There is a wide gap in the apartments: my god, the café where visitors were there until at least two in the morning yesterday is gone. And the shop with Moroccan bridal fashion next to it, which has not been there that long, has also disappeared. The apartments above have fallen one floor.
Then the police cars drive into the street. Shortly afterwards the fire brigade.
The windows shake, apartment resident Peter Jansen hears wood splintering. Through the window he sees high flames on the other side
They immediately raise the alarm. Firefighters from Wateringen and Wassenaar are being called. Two trauma helicopters set course for The Hague. Lots of ambulances coming. Barely fifteen minutes after the first local residents called 112, the emergency services scaled up to a ‘very large fire’ and set up a command center. Half an hour after the explosion, a crisis team is set up – ‘grip 2’ in jargon.

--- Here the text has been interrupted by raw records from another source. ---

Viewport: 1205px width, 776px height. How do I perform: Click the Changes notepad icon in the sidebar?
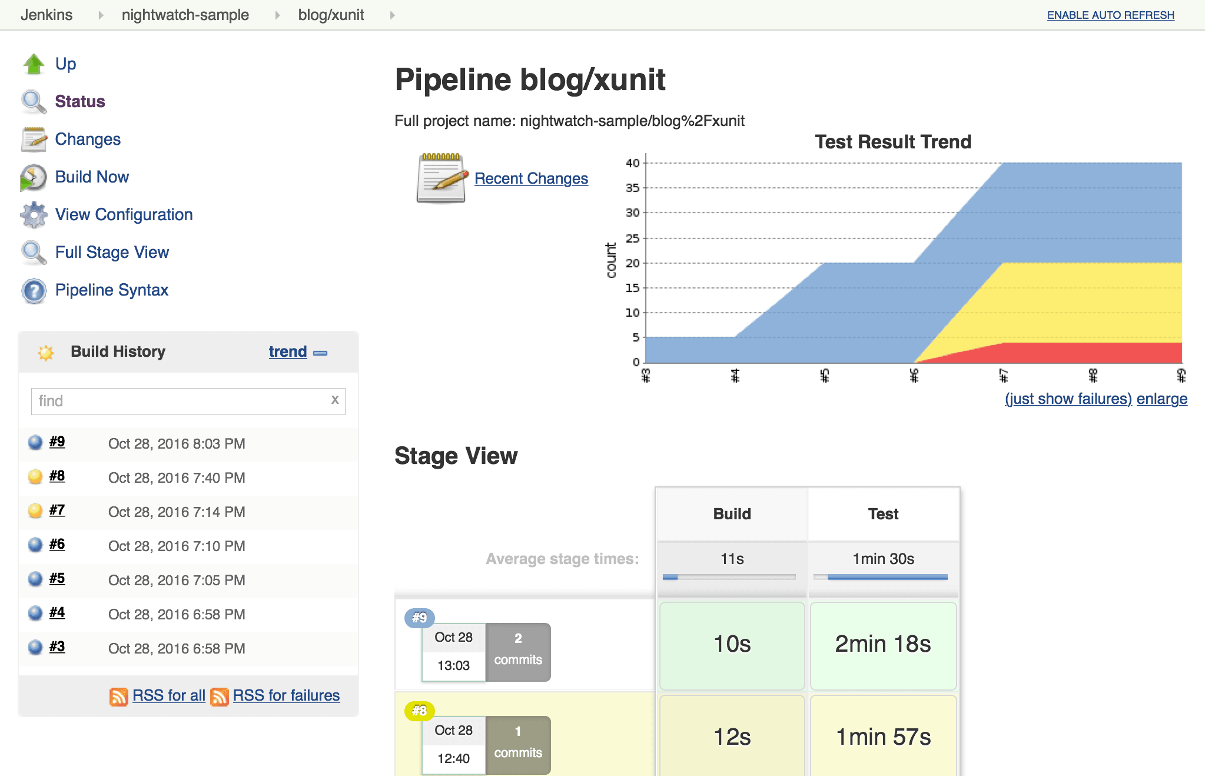click(x=34, y=140)
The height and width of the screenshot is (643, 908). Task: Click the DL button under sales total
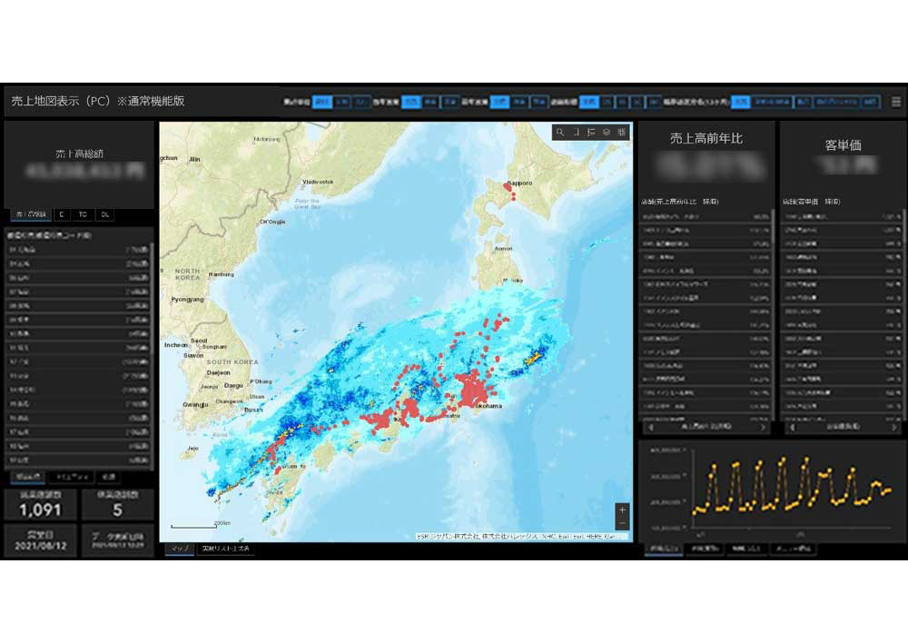(105, 215)

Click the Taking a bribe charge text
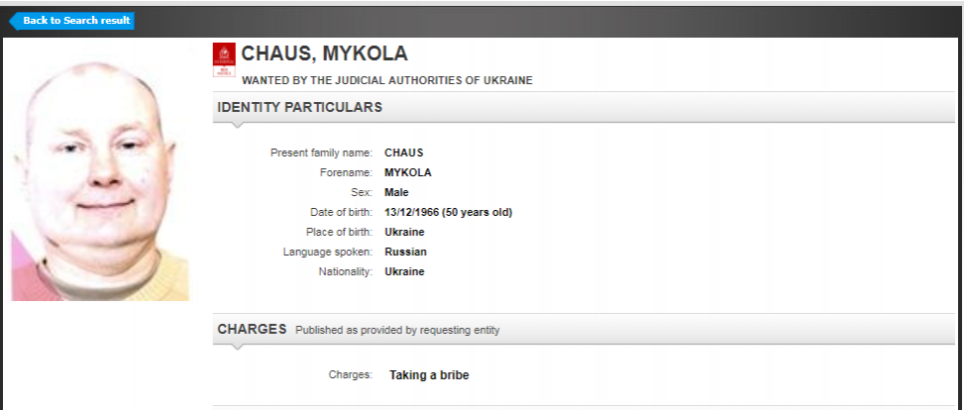(429, 375)
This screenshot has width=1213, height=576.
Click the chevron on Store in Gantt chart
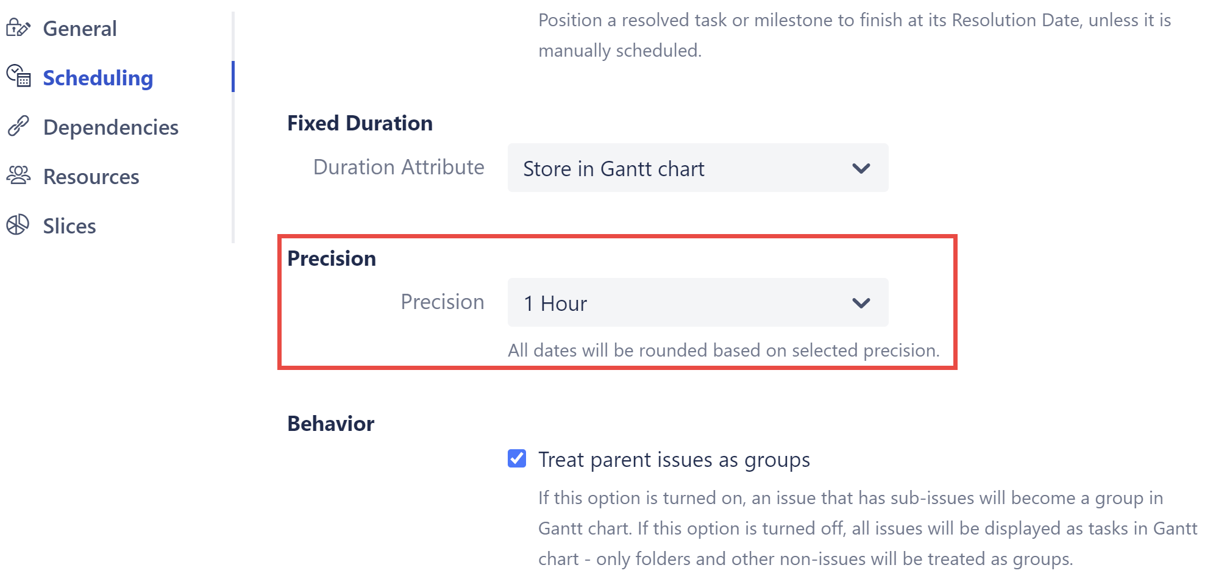[861, 168]
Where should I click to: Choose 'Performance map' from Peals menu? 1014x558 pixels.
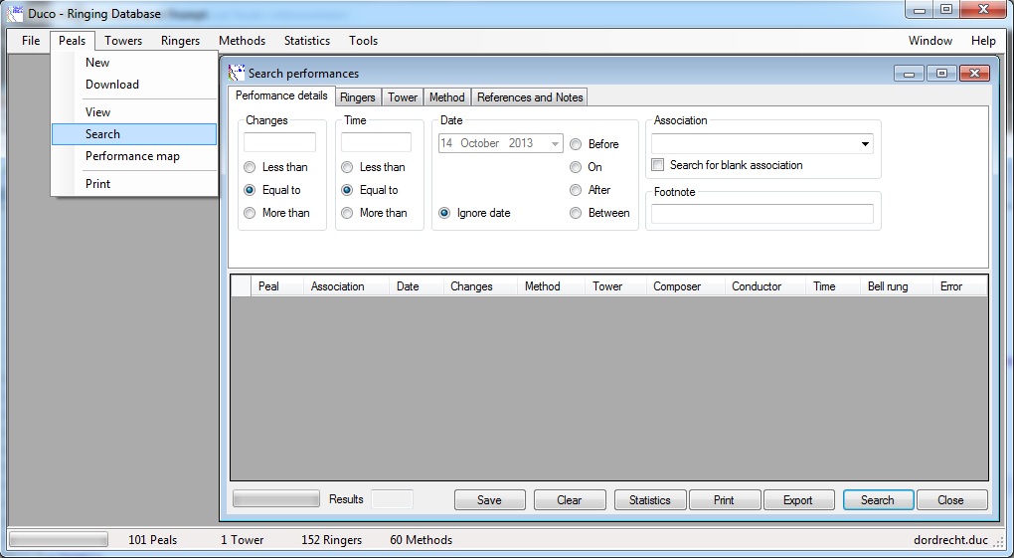pyautogui.click(x=132, y=156)
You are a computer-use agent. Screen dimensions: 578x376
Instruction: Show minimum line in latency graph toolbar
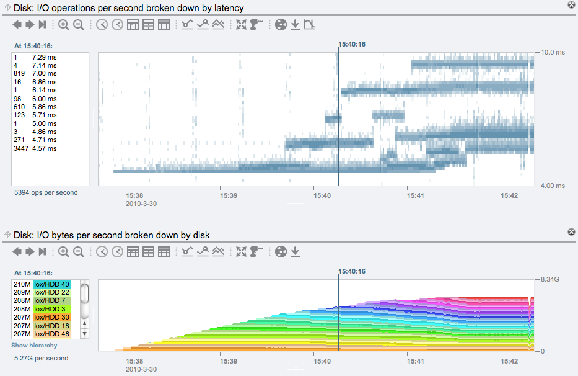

It is still dark on Tarwekamp, a street from the sixties with porch flats and small apartment buildings. But even in the darkness it is visible what is no longer there: two houses have completely disappeared from the street scene, just like the bridal shop below them. The roofs of three other houses have collapsed, floors have been swept away or only the facades are still slightly standing. In daylight, there appears to be rubble everywhere in the surrounding streets, and there are shards of glass everywhere.
Local residents stand outside in a group during the morning and watch the firefighters continuously extinguish the fire. I am in shock, says Simona Garattini (44).
It is a very average neighborhood, says Jansen. Families with children, singles, workers and people on benefits. Rental properties, owner-occupied properties. “A mix actually, we get along well with each other.”
Under the rubble
There are already numerous rescue workers around the building. Some wear a ‘triage set’, with red, yellow and green bracelets indicating which victims are in the worst condition. Emergency services remove four injured people from the buildings early in the morning, but fear that twenty more people may be buried under the rubble. But no one knows for sure: the fire must first be extinguished, and when it is extinguished it not only rains and blows, but the building also turns out to be too dangerous for sniffer dogs. “We do not know if and where there are people under the rubble,” a spokesperson told Omroep West at the end of the morning.
Local residents say they first saw a fire in a car behind the three-storey building
In the meantime, officers around the building are investigating the circumstances of the disaster. Local residents say they first saw a fire in a car behind the three-storey building and then heard a bang near the bridal shop. The police are particularly interested in the car that is said to have left the street shortly afterwards at high speed. It may indicate that it was not an accidental gas explosion, but deliberate.